-- BEGIN SUPPLIED TEXT --
Concurrent Pascal is a programming language designed by Per Brinch Hansen for writing concurrent computing programs such as operating systems and real-time computing monitoring systems on shared memory computers.

A separate language, Sequential Pascal, is used as the language for applications programs run by the operating systems written in Concurrent Pascal. Both languages are extensions of Niklaus Wirth's Pascal, and share a common threaded code interpreter. The following describes how Concurrent Pascal differs from Wirth's Pascal.

Language description
Several constructs in Pascal were removed from Concurrent Pascal for simplicity and security:
Variant records
Goto statement, and labels
Procedures as parameters
Packed arrays
Pointer types
File types, and associated standard input/output procedures

These omissions make it possible to guarantee, by a combination of compile-time checks and minimal run-time checking in the threaded-code interpreter, that a program can not damage itself or another program by addressing outside its allotted space.

Concurrent Pascal includes class, monitor, and process data types. Instances of these types are declared as variables, and initialized in an init statement.

Classes and monitors are similar: both package private variables and procedures with public procedures (called procedure entries). A class instance can be used by only one process, whereas a monitor instance may be shared by processes. Monitors provide the only mechanism for interprocess communication in a Concurrent Pascal program.

Only one process can execute within a given monitor instance at a time. A built in data type, the queue, together with operations delay and continue, are used for scheduling within monitors. Each variable of type queue can hold one process. If many processes are to be delayed in a monitor, multiple queue variables, usually organized as an array, must be provided. The single process queue variable gives a monitor full control over medium-term scheduling, but the programmer is responsible for unblocking the correct process.

A process, like a class or monitor, has local variables, procedures, and an initial statement, but has no procedure entries. The initial statement ordinarily executes forever, calling local procedures, class procedures, and monitor procedures. Processes communicate through monitor procedures.  Language rules prevent deadlock by imposing a hierarchy on monitors. But nothing can prevent a monitor from erroneously forgetting to unblock a delayed process (by not calling continue) so the system can still effectively hang up through programming errors.

The configuration of processes, monitors, and classes in a Concurrent Pascal program is normally established at the start of execution, and is not changed thereafter. The communication paths between these components are established by variables passed in the init statements, since class and monitor instance variables cannot be used as procedure parameters.

Example
The following example shows the declaration of a simple monitor, and its use by two communicating processes.
type
    "Bounded buffer monitor"
    buffer = Monitor
        var
            saved         : Integer;  "saved item is an integer"
-- END SUPPLIED TEXT --
WHAT IS EXPECTED: List every Pascal construct that the Concurrent Pascal text says was removed from Concurrent Pascal. Rely on the Concurrent Pascal text alone.
-- BEGIN RAW DATA --
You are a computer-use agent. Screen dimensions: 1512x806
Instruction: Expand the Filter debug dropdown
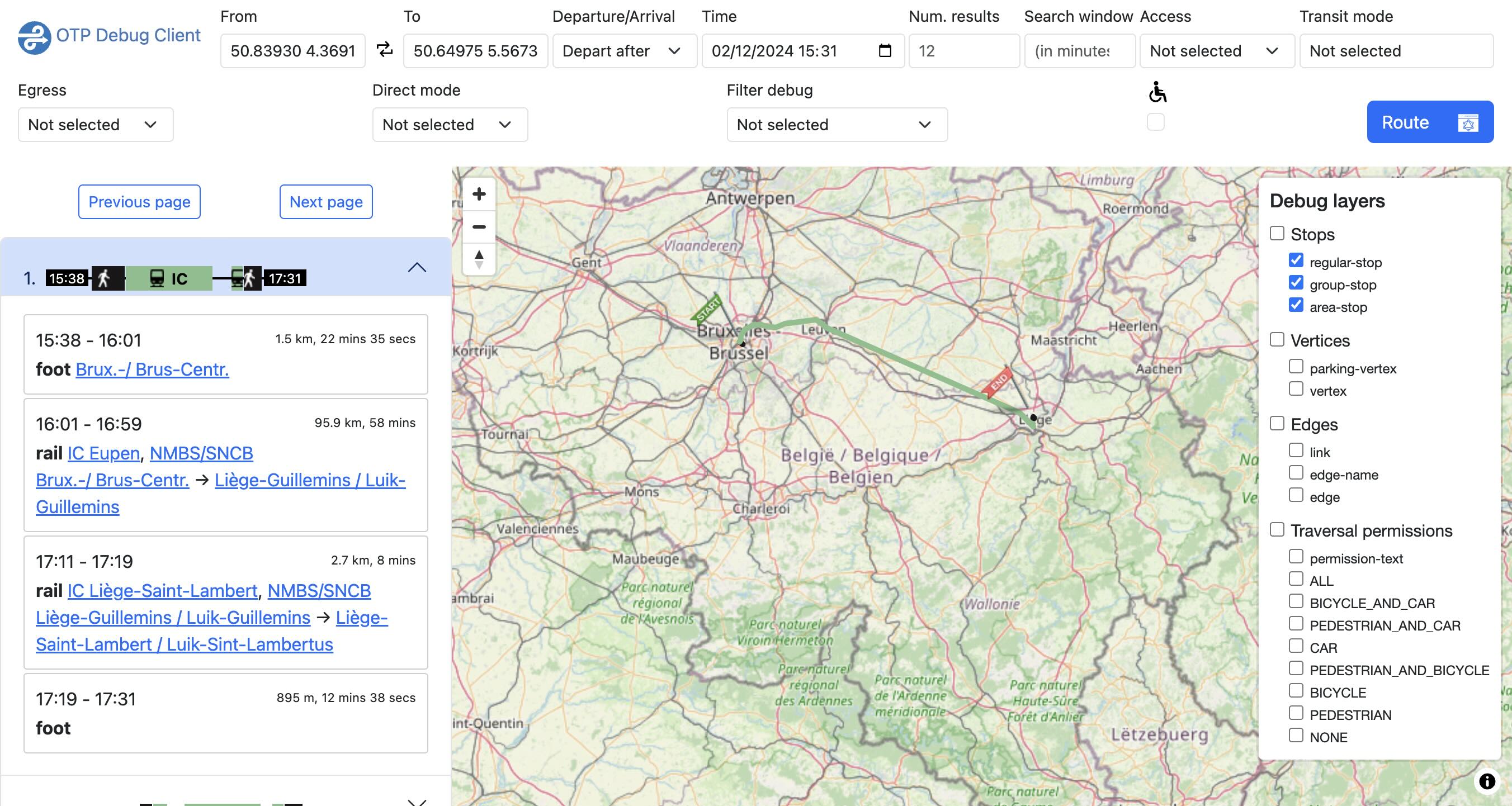pos(836,124)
-- END RAW DATA --
SOLUTION BELOW:
- Variant records
- Goto statement, and labels
- Procedures as parameters
- Packed arrays
- Pointer types
- File types, and associated standard input/output procedures